Re: kern/38637: pppoe fails to reconnect sometimes

To: kern-bug-people%netbsd.org@localhost,gnats-admin%netbsd.org@localhost,netbsd-bugs%netbsd.org@localhost,bouyer%antioche.eu.org@localhost
Subject: Re: kern/38637: pppoe fails to reconnect sometimes
From: Andrew Doran <ad%netbsd.org@localhost>
Date: Tue, 5 May 2009 20:55:01 +0000 (UTC)

The following reply was made to PR kern/38637; it has been noted by GNATS.

From: Andrew Doran <ad%netbsd.org@localhost>
To: Manuel Bouyer <bouyer%antioche.eu.org@localhost>
Cc: gnats-bugs%NetBSD.org@localhost, kern-bug-people%NetBSD.org@localhost,
        gnats-admin%NetBSD.org@localhost, netbsd-bugs%NetBSD.org@localhost
Subject: Re: kern/38637: pppoe fails to reconnect sometimes
Date: Tue, 5 May 2009 20:52:45 +0000

 On Tue, May 05, 2009 at 10:20:21PM +0200, Manuel Bouyer wrote:
 
 > On Fri, Apr 03, 2009 at 08:06:00PM +0200, Manuel Bouyer wrote:
 > > On Thu, Oct 02, 2008 at 10:50:05AM +0000, Martin Husemann wrote:
 > > >  Sorry, I don't see how this could happen besides the softint handling
 > > >  breaking completely (something corrupting the call wheel?):
 > > > [...]
 > > 
 > > Update on this: this time (with a 5.0_RC3 kernel), it's not the ppoeinq
 > > which stopped being processed and did overflow, but ipintrq !
 > > So it's really related to soft interrupt not being called anymore ...
 > 
 > I think I found the reason for this (or at last a possible reason).
 > In sys/kern/kern_softint.c, sh_flags should be declared volatile.
 > Without it, on ports where splhigh() is inline, the compiler will optimise
 > the second SOFTINT_PENDING test in softint_schedule().
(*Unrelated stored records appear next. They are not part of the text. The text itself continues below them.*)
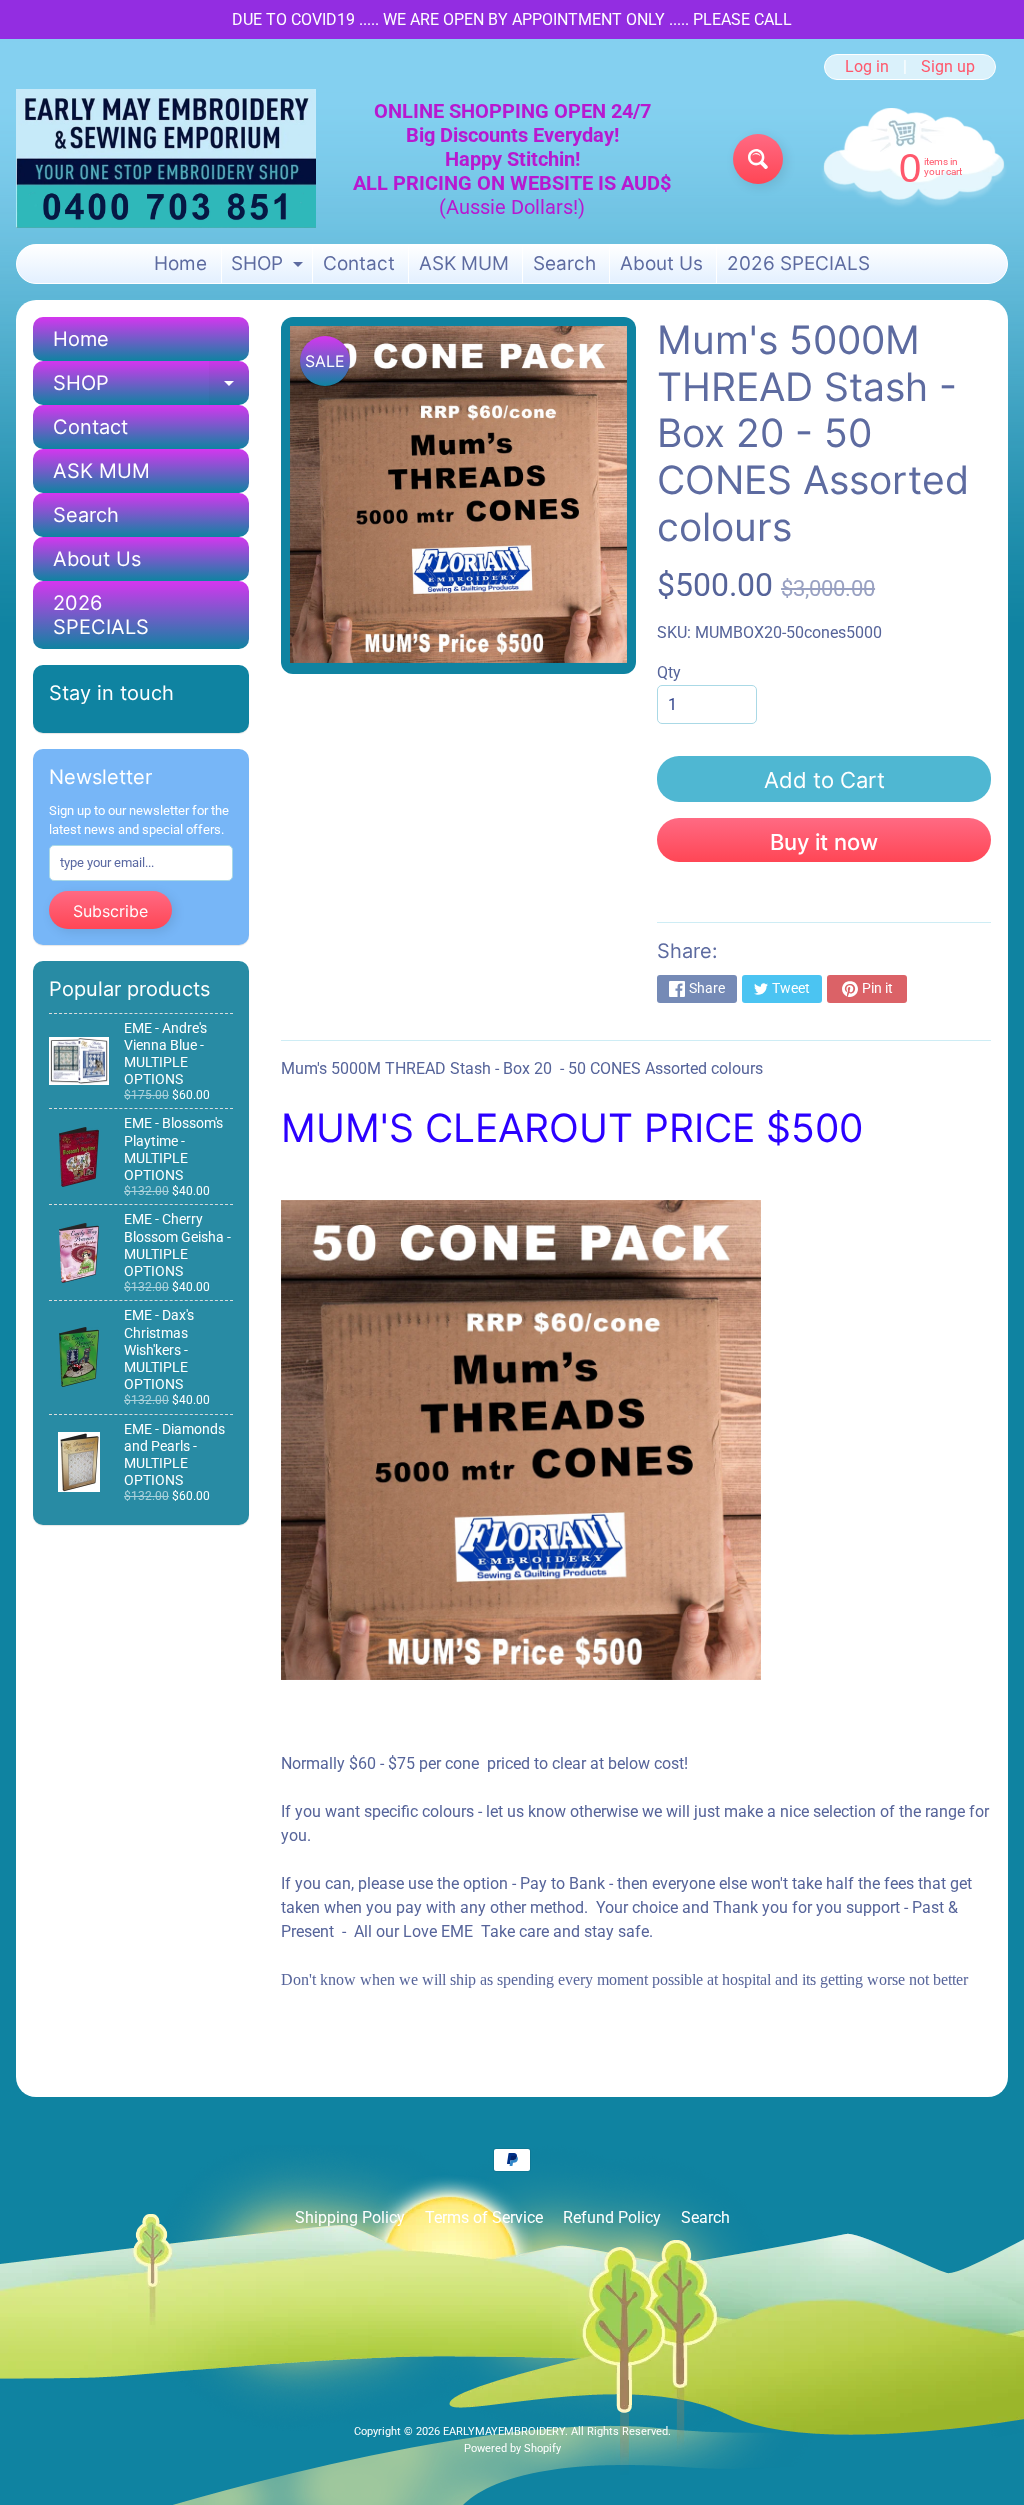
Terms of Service (484, 2217)
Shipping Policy (350, 2217)
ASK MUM (464, 263)
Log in (867, 67)
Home (180, 263)
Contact (359, 263)
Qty (669, 672)
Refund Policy (612, 2217)
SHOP (269, 267)
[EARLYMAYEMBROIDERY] (166, 158)
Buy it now (824, 842)
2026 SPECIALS (798, 263)
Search (564, 263)
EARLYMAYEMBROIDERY (504, 2431)
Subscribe (110, 911)
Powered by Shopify (512, 2448)
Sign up (948, 67)
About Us (661, 263)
A dissasembly
 > of softint_schedule() with and without the volatile sh_flags confirm this
 > on sparc.
 > Because of this there is a race that could lead to the softhand_t
 > being enqueued twice on si_q, leading to a corrupted queue and
 > some handler being SOFTINT_PENDING but never called.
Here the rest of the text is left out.